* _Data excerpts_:
--- --- ---

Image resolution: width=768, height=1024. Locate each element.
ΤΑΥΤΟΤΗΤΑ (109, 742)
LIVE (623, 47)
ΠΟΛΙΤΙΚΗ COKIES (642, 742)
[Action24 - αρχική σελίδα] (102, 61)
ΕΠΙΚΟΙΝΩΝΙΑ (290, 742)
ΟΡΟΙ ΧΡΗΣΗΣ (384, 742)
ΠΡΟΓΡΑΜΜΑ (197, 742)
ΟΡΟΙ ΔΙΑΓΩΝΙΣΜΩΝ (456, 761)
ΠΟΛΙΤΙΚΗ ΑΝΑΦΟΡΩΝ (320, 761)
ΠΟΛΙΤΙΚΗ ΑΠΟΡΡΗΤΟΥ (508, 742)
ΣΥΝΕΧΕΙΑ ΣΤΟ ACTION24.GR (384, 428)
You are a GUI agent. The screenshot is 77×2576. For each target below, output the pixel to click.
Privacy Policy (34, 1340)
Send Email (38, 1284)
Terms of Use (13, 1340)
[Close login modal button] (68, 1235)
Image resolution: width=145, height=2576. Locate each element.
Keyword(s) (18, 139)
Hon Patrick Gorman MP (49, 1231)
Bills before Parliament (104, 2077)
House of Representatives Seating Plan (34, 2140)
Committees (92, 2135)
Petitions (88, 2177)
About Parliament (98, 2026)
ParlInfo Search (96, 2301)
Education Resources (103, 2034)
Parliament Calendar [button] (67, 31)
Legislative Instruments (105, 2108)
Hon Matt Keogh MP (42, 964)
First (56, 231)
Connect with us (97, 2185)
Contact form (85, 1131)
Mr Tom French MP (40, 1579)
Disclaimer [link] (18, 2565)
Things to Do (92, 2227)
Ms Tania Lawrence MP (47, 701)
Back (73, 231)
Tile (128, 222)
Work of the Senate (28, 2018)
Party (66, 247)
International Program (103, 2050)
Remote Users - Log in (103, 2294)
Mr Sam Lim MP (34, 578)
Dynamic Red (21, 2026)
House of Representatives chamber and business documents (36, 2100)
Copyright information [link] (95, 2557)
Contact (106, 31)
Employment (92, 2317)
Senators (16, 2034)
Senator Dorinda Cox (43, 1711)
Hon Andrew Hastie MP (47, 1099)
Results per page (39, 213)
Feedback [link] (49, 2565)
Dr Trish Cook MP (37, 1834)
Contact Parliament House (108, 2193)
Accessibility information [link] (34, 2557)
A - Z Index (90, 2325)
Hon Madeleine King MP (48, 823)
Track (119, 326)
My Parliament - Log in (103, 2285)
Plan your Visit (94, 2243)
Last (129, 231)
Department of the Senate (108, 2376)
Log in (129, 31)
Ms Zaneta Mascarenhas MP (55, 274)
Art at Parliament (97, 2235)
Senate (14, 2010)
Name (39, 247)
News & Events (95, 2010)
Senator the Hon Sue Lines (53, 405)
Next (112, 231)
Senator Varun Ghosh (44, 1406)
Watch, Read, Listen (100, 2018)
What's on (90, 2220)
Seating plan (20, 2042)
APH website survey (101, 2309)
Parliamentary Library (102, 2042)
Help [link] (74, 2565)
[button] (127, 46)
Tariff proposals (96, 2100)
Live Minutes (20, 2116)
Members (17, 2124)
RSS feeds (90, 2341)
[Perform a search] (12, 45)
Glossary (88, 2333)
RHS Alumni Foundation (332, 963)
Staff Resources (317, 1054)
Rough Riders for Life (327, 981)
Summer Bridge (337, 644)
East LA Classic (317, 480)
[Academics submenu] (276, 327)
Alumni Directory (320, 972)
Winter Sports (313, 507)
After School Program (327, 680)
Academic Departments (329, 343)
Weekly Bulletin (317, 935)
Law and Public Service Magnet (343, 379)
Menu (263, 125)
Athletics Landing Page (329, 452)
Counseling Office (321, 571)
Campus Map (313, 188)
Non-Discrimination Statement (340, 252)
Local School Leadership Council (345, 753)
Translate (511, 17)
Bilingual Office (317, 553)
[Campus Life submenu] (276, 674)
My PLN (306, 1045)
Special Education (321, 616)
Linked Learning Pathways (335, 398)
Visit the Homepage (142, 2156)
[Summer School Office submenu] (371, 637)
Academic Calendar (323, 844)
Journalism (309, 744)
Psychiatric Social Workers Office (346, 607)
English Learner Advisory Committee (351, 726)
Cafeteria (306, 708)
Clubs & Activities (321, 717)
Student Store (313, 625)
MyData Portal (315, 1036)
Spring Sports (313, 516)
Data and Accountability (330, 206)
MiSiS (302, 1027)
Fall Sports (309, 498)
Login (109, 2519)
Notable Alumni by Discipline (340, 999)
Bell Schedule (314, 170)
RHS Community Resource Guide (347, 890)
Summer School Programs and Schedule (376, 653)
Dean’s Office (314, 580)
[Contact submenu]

--- --- ---

Within the data, tally each line containing the string "Representatives". Answer with the number by itself.

* _Your solution_:
2